EXERCISE INSTRUCTIONS: Please repeat the hip pain case report word for word, in full.

SELECTED PASSAGE:
Article Title

Hip Pain – High School Track


M. Taylor, G. Rozea, K. Vanic, East Stroudsburg University, PA & L. Zaparzynski, Mansfield University, PA email: grozea@esu.edu (Sponsor: K. N. Waninger, FACSM)

HISTORY: A 19-year-old female field hockey athlete presented with pain over the left anterior inferior iliac spine (AIIS) and pain/stiffness in her hip joint (Asian descent). Past medical history revealed pain initially recognized two year prior to currents complaints and bilateral hip fracturing during childbirth.

PHYSICAL EXAMINATION: No deformity noted over greater trochanter and hip flexor region. Pain elicited during hip flexor manual muscle testing. Point tender over illiopsoas and rectus femoris tendons. The patient pronates and internally rotates hip during gait cycle. There is anterior medial clicking when the patient is retroverted and externally rotated. Inflammation apparent around AIIS. Athlete does excessively pronate and does present with internally rotated hips.

DIFFERENTIAL DIAGNOSIS: Hip Dysplasia (Adult Form), SI dysfunction, Lumbar Radiculopathy, Trochanteric Bursitis, Piriformis Syndrome, Psychosomatic Pain Disorder, Iliopsoas Tendinitis/Tendonitis/Tendinosis, Adductor Strain, Sports Hernia, Iliac Apophysitis, Quadriceps Strain, Endometriosis, Deep Gluteal Syndrome, Hamstring Tendinitis/Tendinosis, Chronic Pain Syndromes, Osteonecrosis, Labral tears

TEST AND RESULTS: Supine AP Pelvis view and a Hip Cross Table Lateral View was taken. MRI revealed signs of osteoarthritic changes. Alpha angle greater than 50o

FINAL/WORKING DIAGNOSIS: CAM hip and femeroacetabular impingement/dysfunction

TREATMENT AND OUTCOMES: After 4 weeks of rehabilitation, pain did not subside. The athlete not returned to full contact. She is not pain free and she is working on the proper biomechanical field hockey stance. Rehab protocol included: leg raises, stretching hip flexors, quads and hamstrings and therapeutic electrical modalities. .

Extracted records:
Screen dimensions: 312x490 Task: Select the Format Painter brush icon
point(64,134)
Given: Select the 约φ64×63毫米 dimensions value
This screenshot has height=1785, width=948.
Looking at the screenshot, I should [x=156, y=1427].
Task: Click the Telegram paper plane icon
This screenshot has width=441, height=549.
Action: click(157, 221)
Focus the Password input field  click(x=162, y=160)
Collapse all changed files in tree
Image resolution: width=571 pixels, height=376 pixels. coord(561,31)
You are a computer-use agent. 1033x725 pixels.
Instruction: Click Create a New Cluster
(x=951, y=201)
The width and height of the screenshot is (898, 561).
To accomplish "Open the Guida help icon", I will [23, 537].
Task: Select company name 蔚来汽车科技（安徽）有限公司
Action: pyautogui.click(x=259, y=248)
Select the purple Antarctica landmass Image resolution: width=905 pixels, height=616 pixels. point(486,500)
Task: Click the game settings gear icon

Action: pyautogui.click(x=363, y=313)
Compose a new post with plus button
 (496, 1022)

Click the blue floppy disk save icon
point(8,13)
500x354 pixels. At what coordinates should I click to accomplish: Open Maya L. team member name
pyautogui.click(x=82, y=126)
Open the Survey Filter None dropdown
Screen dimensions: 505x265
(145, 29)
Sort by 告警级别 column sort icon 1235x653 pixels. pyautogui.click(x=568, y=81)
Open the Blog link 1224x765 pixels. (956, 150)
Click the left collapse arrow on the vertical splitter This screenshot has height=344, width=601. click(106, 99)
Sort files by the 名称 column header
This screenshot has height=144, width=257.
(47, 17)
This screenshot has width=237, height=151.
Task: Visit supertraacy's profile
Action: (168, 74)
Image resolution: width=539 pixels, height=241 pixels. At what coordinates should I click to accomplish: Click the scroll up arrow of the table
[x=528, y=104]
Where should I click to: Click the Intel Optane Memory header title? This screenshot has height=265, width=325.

WORKED SOLUTION:
Article Title

Hip Pain – High School Track


M. Taylor, G. Rozea, K. Vanic, East Stroudsburg University, PA & L. Zaparzynski, Mansfield University, PA email: grozea@esu.edu (Sponsor: K. N. Waninger, FACSM)

HISTORY: A 19-year-old female field hockey athlete presented with pain over the left anterior inferior iliac spine (AIIS) and pain/stiffness in her hip joint (Asian descent). Past medical history revealed pain initially recognized two year prior to currents complaints and bilateral hip fracturing during childbirth.

PHYSICAL EXAMINATION: No deformity noted over greater trochanter and hip flexor region. Pain elicited during hip flexor manual muscle testing. Point tender over illiopsoas and rectus femoris tendons. The patient pronates and internally rotates hip during gait cycle. There is anterior medial clicking when the patient is retroverted and externally rotated. Inflammation apparent around AIIS. Athlete does excessively pronate and does present with internally rotated hips.

DIFFERENTIAL DIAGNOSIS: Hip Dysplasia (Adult Form), SI dysfunction, Lumbar Radiculopathy, Trochanteric Bursitis, Piriformis Syndrome, Psychosomatic Pain Disorder, Iliopsoas Tendinitis/Tendonitis/Tendinosis, Adductor Strain, Sports Hernia, Iliac Apophysitis, Quadriceps Strain, Endometriosis, Deep Gluteal Syndrome, Hamstring Tendinitis/Tendinosis, Chronic Pain Syndromes, Osteonecrosis, Labral tears

TEST AND RESULTS: Supine AP Pelvis view and a Hip Cross Table Lateral View was taken. MRI revealed signs of osteoarthritic changes. Alpha angle greater than 50o

FINAL/WORKING DIAGNOSIS: CAM hip and femeroacetabular impingement/dysfunction

TREATMENT AND OUTCOMES: After 4 weeks of rehabilitation, pain did not subside. The athlete not returned to full contact. She is not pain free and she is working on the proper biomechanical field hockey stance. Rehab protocol included: leg raises, stretching hip flexors, quads and hamstrings and therapeutic electrical modalities. .